The Colossi of Memnon is located on the West Bank in Luxor. It stands guarding a mortuary temple that was built Amenhotep III in the ancient city of Thebes.
When travelers plan a visit to the fascinating city of Luxor in Egypt, they soon discover that the city is divided into two halves. This is of course because the Nile River runs through the center of the city, thus creating a West Bank and an East Bank. If you intend visiting the area, it’s a good idea to familiarize yourself with regards to the locations of the various Luxor attractions in the area since both the East Bank and the West Bank have many.
Colossi of Memnon – Simply Monumental
If you want to explore the famous Karnak Temples and Luxor Temple, you will find yourself on the eastern bank of the river. Be warned though because the particular site is quite vast, and many tourists spend at least one or two days on that side of the river. The West Bank on the other hand is where you find the ancient home to the capital city of Thebes, and it is on this side that you will also find the famous Valley of the Kings, the Valley of the Queens and many other temples built by ancient pharaohs.

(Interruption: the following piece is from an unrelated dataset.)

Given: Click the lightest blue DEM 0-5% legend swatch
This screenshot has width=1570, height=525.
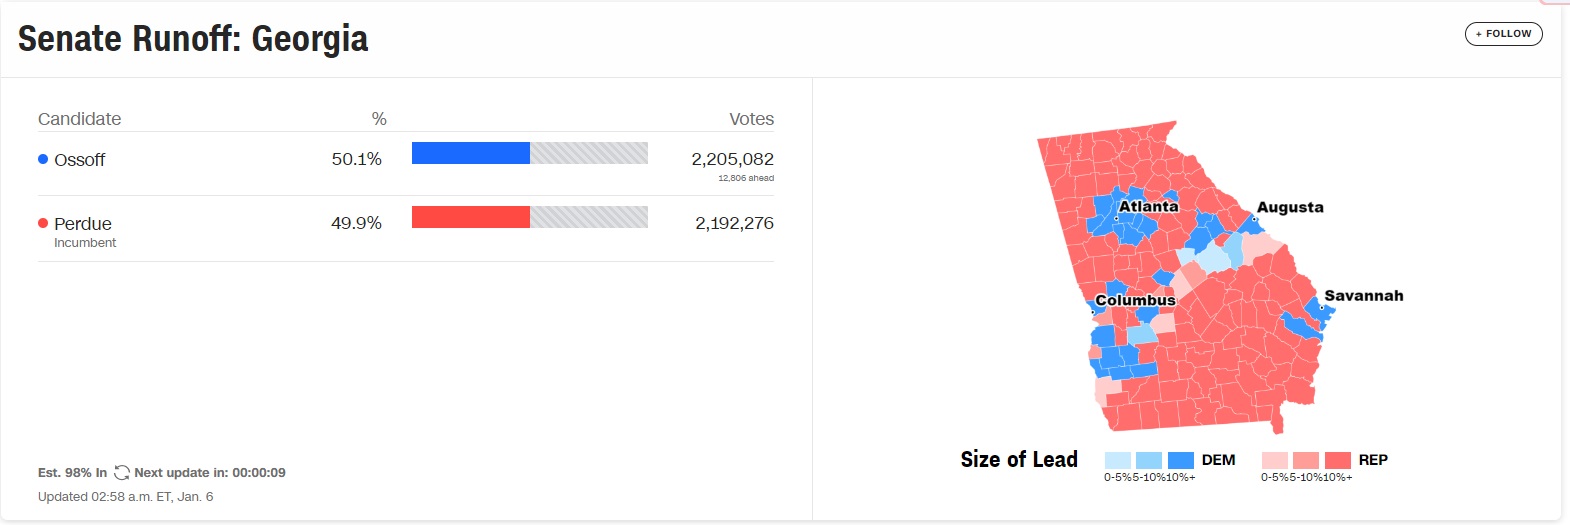Looking at the screenshot, I should pyautogui.click(x=1118, y=460).
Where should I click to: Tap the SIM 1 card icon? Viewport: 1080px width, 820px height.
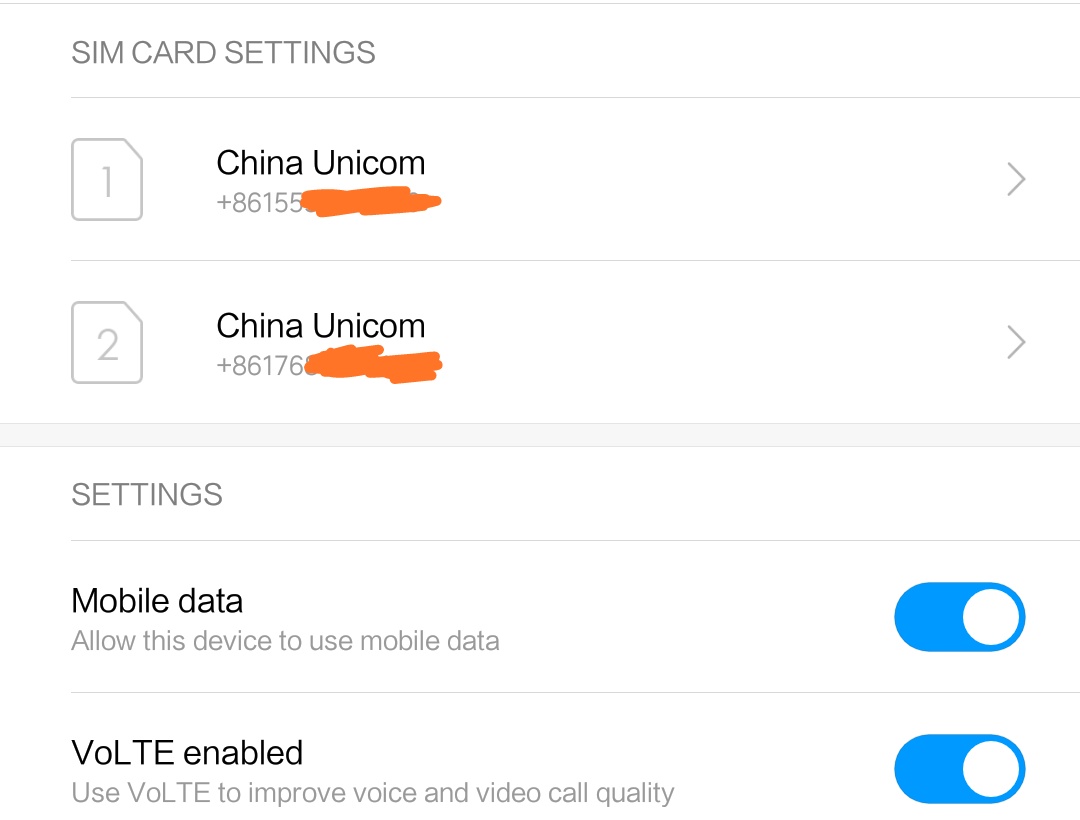click(107, 180)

One of the more interesting sites on the West Bank, and the one which is usually the first to greet visitors entering the Theban necropolis, is the Colossi of Memnon. The Theban necropolis was once the main burial ground for the capital city of Thebes. The Colossi of Memnon consists of two enormous statues standing roughly 23 meters in height, and they were created by Amenhotep III in order to guard his mortuary temple.
A Brief History of the Memnon Statues
Amenhotep III ruled during the 14th century BC, and during his rule he constructed what was then the grandest temple complex of all other pharaohs. Historians quite rightly point out that if it still existed would be even larger and more impressive than the massive Karnak temple complex across the river.

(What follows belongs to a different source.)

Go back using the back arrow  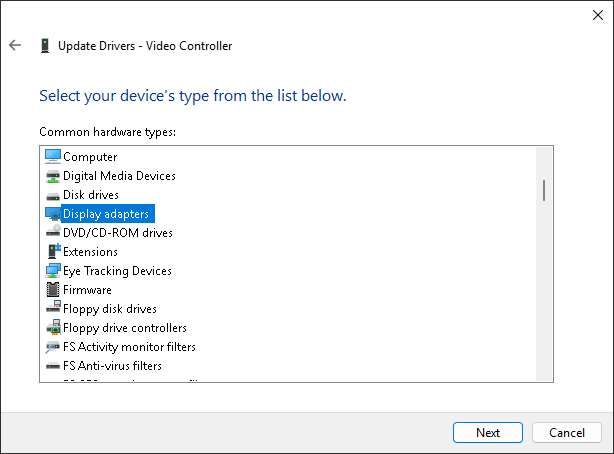click(15, 46)
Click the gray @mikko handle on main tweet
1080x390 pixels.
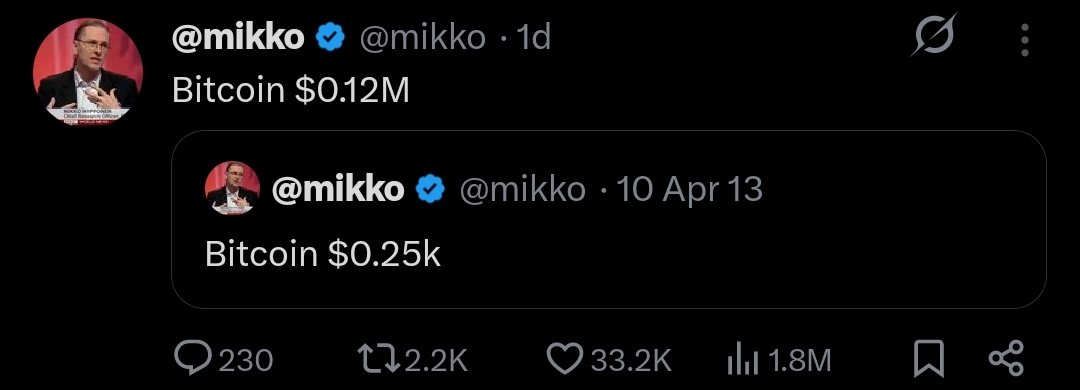(423, 37)
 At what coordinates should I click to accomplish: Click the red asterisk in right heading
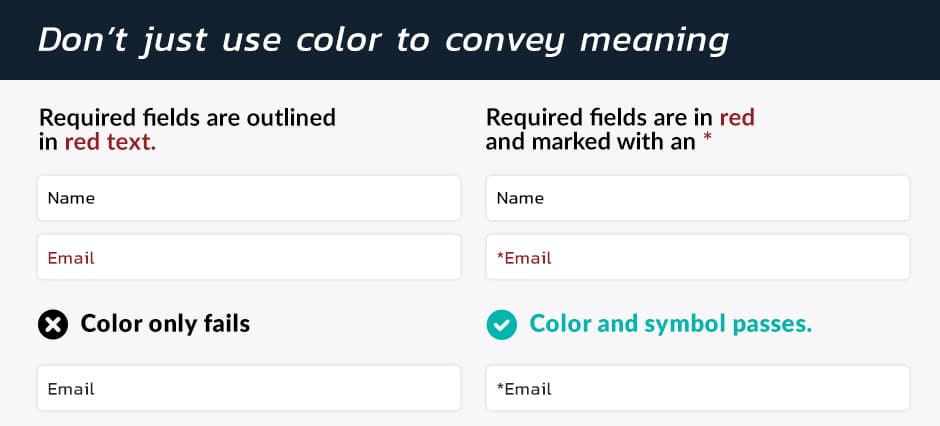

Today however, it is only the shattered remains of the severely damaged Colossi of Memnon that stand where the vast complex once existed. The annual flooding of the Nile, along with the plundering of later pharaohs and conquerors, are the primary causes behind the loss of the complex. The Colossi of Memnon itself has been damaged by both nature and man.
The statues were made of sandstone believed to have been quarried near Giza or at El Gabel Al Ahmar, and then transported hundreds of miles to Thebes. They are meant to represent Amenhotep III himself, and show him seated facing towards the river.
During the ages, the Colossi has been given many different names, with some even being a bit affectionate, such as the local alteration of the Arabic words for “left” and “right” – Shammy and Tammy. The two statues are differentiated by the appearance of different carvings and figures on their bases. The northernmost statue shows the pharaoh with his mother, while the southernmost statue shows the pharaoh with his wife.
Visiting The Colossi of Memnon
Visiting the Colossi of Memnon is free of charge, and most tour operators and travel guides recommend visiting the site at sunrise. Admittedly, visiting at this time of the day can be very rewarding since many hot air balloons pass over the area around this time.
The Colossi might not be the biggest or even the most popular of Luxor’s tourist attractions, but if you’re already in the area to see sites like the huge Karnak complex and the Valley of the Kings, then a visit to the Colossi is certainly to be recommended. It is almost always included in private Egypt tours.